Oleg Orlov, un avocat et président du comité de direction de Mémorial, avait jeté le discrédit sur Kadyrov, en racontant à Luke Harding, correspondant étranger en Russie du journal Britannique The Guardian qu’en Mars 2008, Kadyrov avait convoqué Estemirova à son bureau pour la réprimander au sujet de son travail. A cette occasion, Kadyrov aurait avoué à la militante des droits humains en disant que « Oui, mes mains ont du sang jusqu’à la hauteur des coudes. Et je n’ai pas honte de cela. Je vais tuer et tuer [encore] les mauvaises personnes ». Pour ceci, Orlov dit, il a été averti par Estemirova. Plus tard, Kadyrov a accusé Orlov de diffamation pour avoir insinué son implication dans la mort de Estemirova. Orlov a été traduit en justice, reconnu coupable et condamné à payer une amende, mais la décision du tribunal a été annulée en appel au mois de Juin 2011, lorsque Orlov a été acquitté. Pendant ce temps, personne n’était encore poursuivie pour l’assassinat de Natalya Estemirova. Comme l’a dit, en juillet 2012 à Open Democracy, Tanya Lokshina de Human Rights Watch: « ceci nous donne des raisons de croire que des personnes haut-placées ont été impliquées dans ces crimes. Ils veulent préserver leur impunité. Nous avons l’impression que les autorités ne sont pas seulement entrain d’essayer d’éviter d’enquêter sur l’assassinat de Natalya Estemirova. Ils ont tout fait pour rendre les choses aussi difficiles que possible pour les avocats, les défenseurs et militants des droits humains qui ont essayé de poursuivre le travail entamé par Natalya, en aidant ceux dont les proches avaient été enlevés ou avaient été eux-mêmes victimes de torture et des exécutions extrajudiciaires ».

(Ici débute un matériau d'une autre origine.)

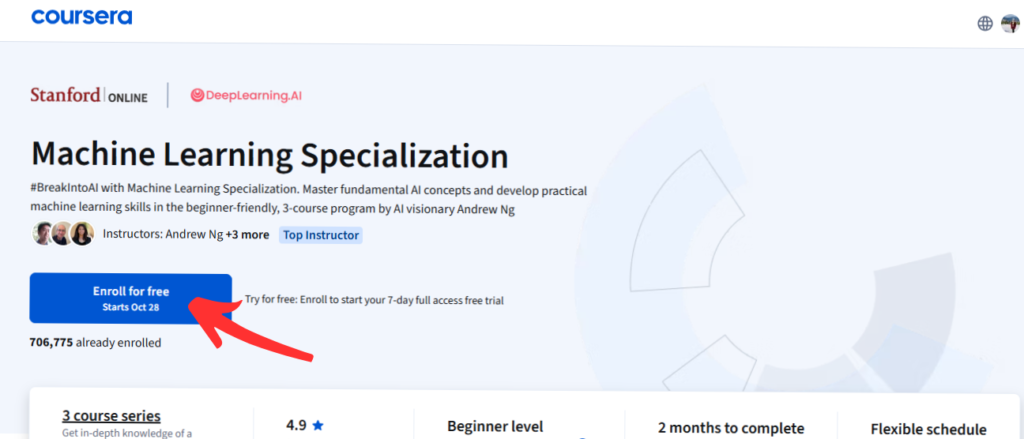Screen dimensions: 1024x439
Task: Click the Stanford Online logo
Action: [x=89, y=96]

L’organisation Memorial a fermé son bureau de Grozny après la mort de Natalya Estemirova, le jugeant trop dangereux pour son personnel.
Le 31 août 2021, la Cour européenne des droits de l’homme a jugé que les autorités russes n’avaient pas enquêté correctement sur le meurtre de Natalya Estemirova. Cependant, il n’a pas conclu qu’elles étaient directement responsables de son enlèvement et de son meurtre.

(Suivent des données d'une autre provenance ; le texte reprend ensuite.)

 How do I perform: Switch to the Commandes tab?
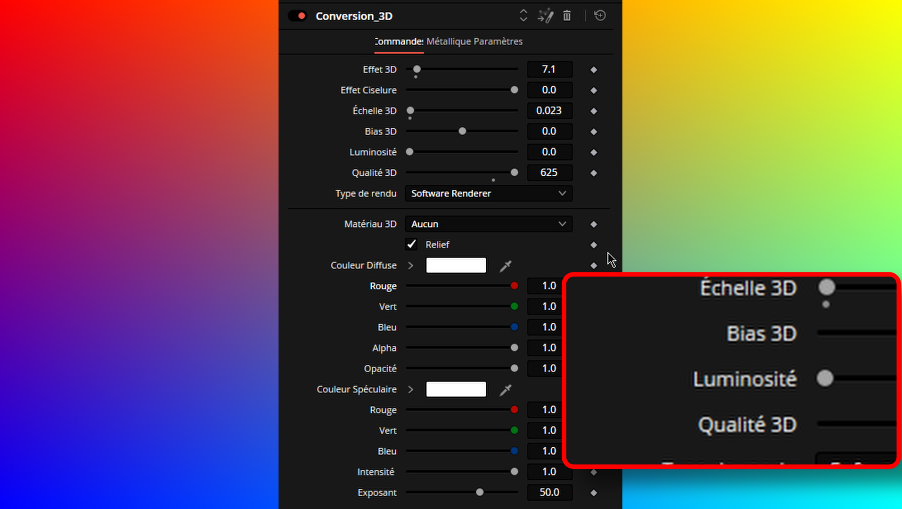[399, 42]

Quelques mois plus tard, en décembre 2021, la Cour suprême de Russie a statué que Memorial International – à la fois une organisation en soi et également une organisation faîtière pour de nombreux groupes régionaux – et le Memorial Human Rights Center devaient être dissouts pour avoir violé la fameuse loi sur les « agents étrangers ».
Au cours de sa vie, Estemirova a été honorée pour son travail par de nombreuses organisations. En 2007, elle a reçu le Prix Human Rights Watch Defender; en 2005, elle a reçu la Médaille Robert Schuman du Parlement européen; et en 2004, elle a reçu le prix du Parlement suédois pour le droit à la survie.